The job is simple. I take orders at the counter, and run food out to our guests. A basic two-step process that honestly, a monkey could learn how to do. Along with it comes knowledge of the menu, the business, and customer service, but these things are picked up quickly. After my first training shift, I knew I had it in the bag.
After each day, my new managers have thanked me for my work, and told me something specific that I did well that day, and let me tell you, it means alot.
Even at a job I could do with my eyes closed.
“You’re doing such a great job learning the menu and you’ve only been here a few days.” “You handled that rush like a pro.” “Great job organizing that catering order today, we really appreciate that.”
Every time I’m caught a little off-guard, as I’m not used to getting praise for simple tasks like that. The last few managers I’ve had weren’t too appreciative, so I’m used to working hard in the background. But its refreshing to be thanked and appreciated for tasks you find simple.
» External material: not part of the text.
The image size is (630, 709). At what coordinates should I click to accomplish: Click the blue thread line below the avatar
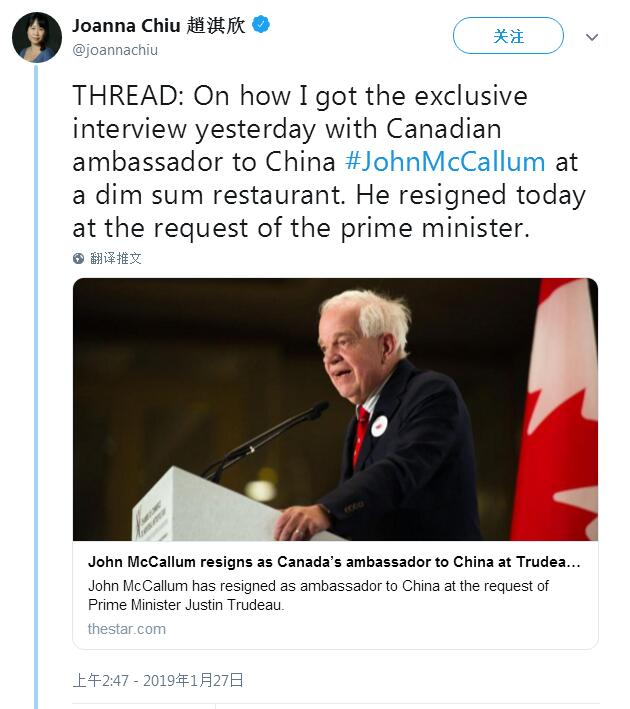tap(36, 400)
(I’m about to throw some psychology terms at you. I’m not an expert, but have taken 2 college psych classes, and have access to the internet, so… here’s my understanding.)
I think that as humans and imperfect people, it’s easy for us to resort to punishment as a teaching technique.
In the world of Operant Conditioning, Punishment is understood as, “any change that occurs after a behavior that reduces the likelihood that that behavior will occur again in the future.” (VeryWellMind)
Like getting grounded after missing curfew.
Or getting fired when you lose a big client.
You do something bad = you get bad things in return.
But here’s where I’d like to see a shift.
Instead of punishment, let’s throw in some positive reinforcement.
In the same school of thought, positive reinforcement is understood to be, “the addition of a reinforcing stimulus following a behavior that makes it more likely that the behavior will occur again in the future.” (VeryWellMind)
Like receiving praise for a job well done, or getting a promotion after securing a new client.
You do something good = you get good things in return.
It’s just like training a dog. You know how when you first get a puppy, you teach them everything. If they have an accident in the house or bite someone, they go in their crate (punishment). But, when they sit for you or stop barking when they’re told, they’re showered with good boy!‘s and pets and kisses and love (positive reinforcement).
Related Content: Embody the Pack-Leader Mentality: A Lesson Learned from Dog Training
People are a lot like dogs.
We respond well to a combination of both punishment, and reinforcement. But too often, we rely on the punishment and ignore the positive reinforcement.
And punishment is such a d r a g.
Nobody likes getting yelled at or penalized. It’s promoting negative feelings and energy, and likely to ruin your day. I know that whenever I would get yelled at by my parents or scolded by a boss, my whole energy changed.
But, at the job I held this summer, I had one of those days where the opposite happened.
My boss asked me to come in to my shift early, and of course, I did so happily.
But then he forgot to give me a break.
Then he let the girl who came in after me, leave early.
Then he asked me to stay 90 minutes late.
And honestly, at that point, I was pissed.
I was tired, I was supposed to only have worked a 5 hour shift, but it had turned into an all-day affair.
I was frustrated and grumpy, and when he told me to go organize our (very small, cramped, messy) office, I nearly lost it.
But, I put on my happy face, said, “Yes sir,” and completed the assigned task.
Afterwards, I received an outpouring of praise and gratitude.
“I knew you’d be the best person for that job, I’ve noticed how clean and organized you keep the restaurant on your shifts.” “We appreciate this so much, we’ll be sure to tell the owner that this was all you.” “Thank you so much for all of your help today, you’ve only been here 3 weeks but I’m going to talk to the owner about a supervisor position for you, and a raise.”
When I finally clocked out and left that day? I was beaming.
All of the frustration from the day had dissolved, and the words thank you, supervisor, raise, were ringing in my ears.
So this week, offer praise. Offer thanks. Offer gratitude. Tell your people you appreciate them and all they do for you, even if it’s something as small as unloading the dishwasher. You might just make their day.